How Will Ukrainian Refugees in UK Celebrate Christmas
Like many Ukrainian refugees, Yuliia Kashperenko will spend Christmas away from home this year.
She feels upset at the thought of being away from her family and friends in Ukraine, but comforted to know she will spend the holiday with her host and their children in south London.
Kashperenko, 25, arrived the UK in October, leaving her parents behind in the Kyiv region. “With this family, I feel like I’m with my family,” she says. “I realise it’s better to stay here. I’m in a safe place with good people.”
The Ukrainian government advised refugees not to go home over Christmas, because of fears the country’s energy infrastructure would not be able to deal with the demand, meaning many will spend the holiday apart from loved ones.
Kashperenko, who worked in the media and as a copywriter in Ukraine, arrived in London after applying to the Homes for Ukraine scheme. She fled because she was worried about attacks on the capital and being forced to survive the winter without power. “I understood that Russia was going to destroy cities and energy systems,” she says.
She describes her sponsor, who is in her early 60s, as a “really nice woman with a good humour”. “I’m lucky to live with her. We spend time together, cook together. We drink wine and talk about the situation in Ukraine, London, relationships, politics.”

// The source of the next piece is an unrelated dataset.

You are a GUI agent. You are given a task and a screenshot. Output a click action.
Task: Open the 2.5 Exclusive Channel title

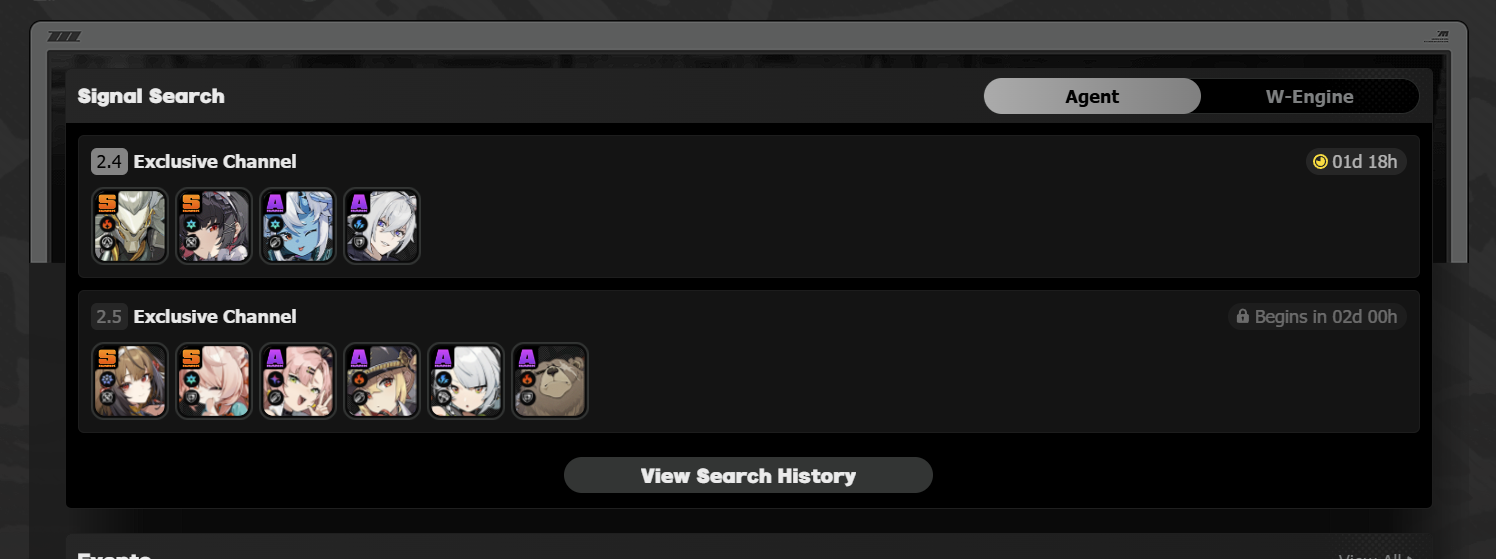pos(215,317)
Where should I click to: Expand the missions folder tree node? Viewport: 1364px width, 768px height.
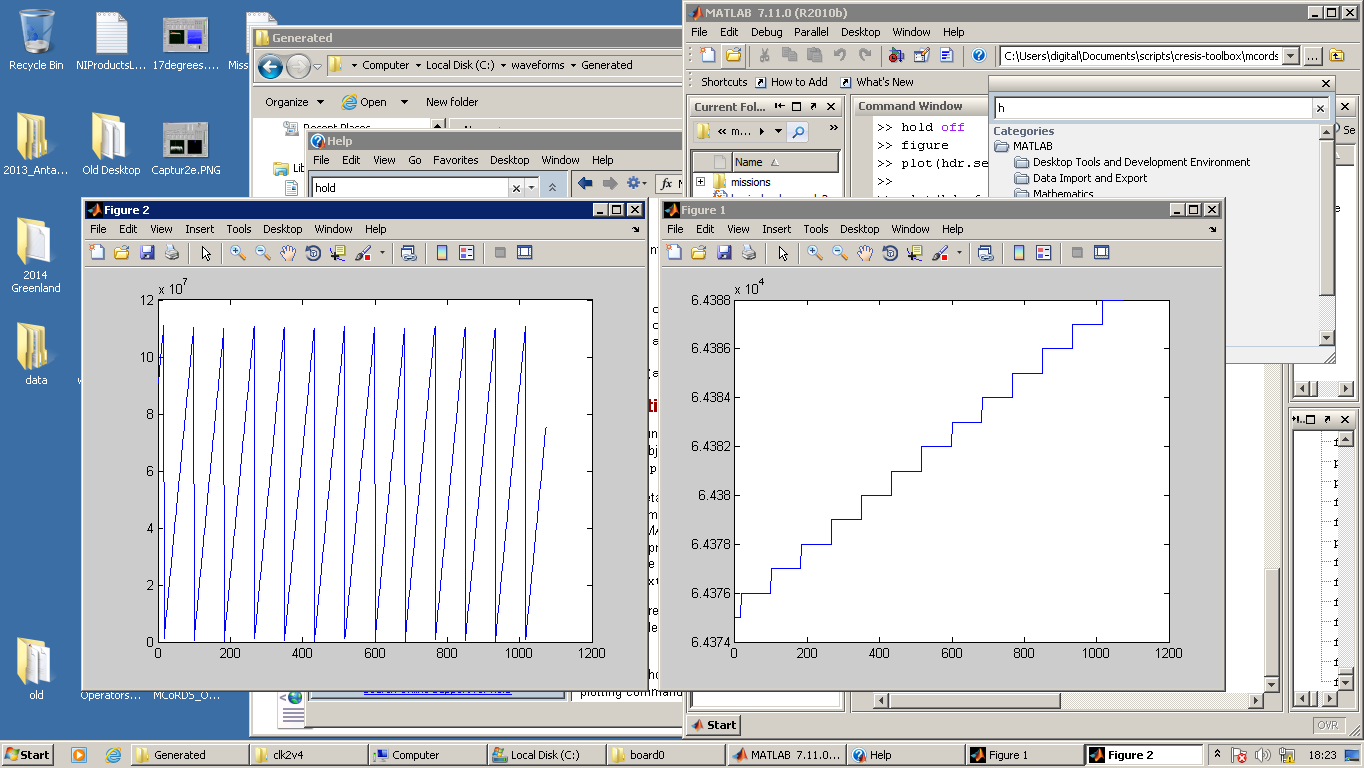pos(700,182)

They have spent the run-up to the festive season decorating the house and doing Christmas baking. Kashperenko says she tried her first mince pie the other day.
Her sponsor has also helped her set up her life in the UK, accompanying her to appointments at the local jobcentre and the council. She also arranged for her to have English lessons. “She helped me to believe in myself,” she says.
Kashperenko recently began working six days a week as a waitress in a central London restaurant. She enjoys the city’s bustling atmosphere and says she feels at home there, but emphasises she is not in the UK by choice.
“I want to live in Ukraine with my friends and parents and help my country,” she says. “Russia [has] destroyed everything. People are not thinking about how to spend their Christmas, they’re thinking about if they’ll have power.”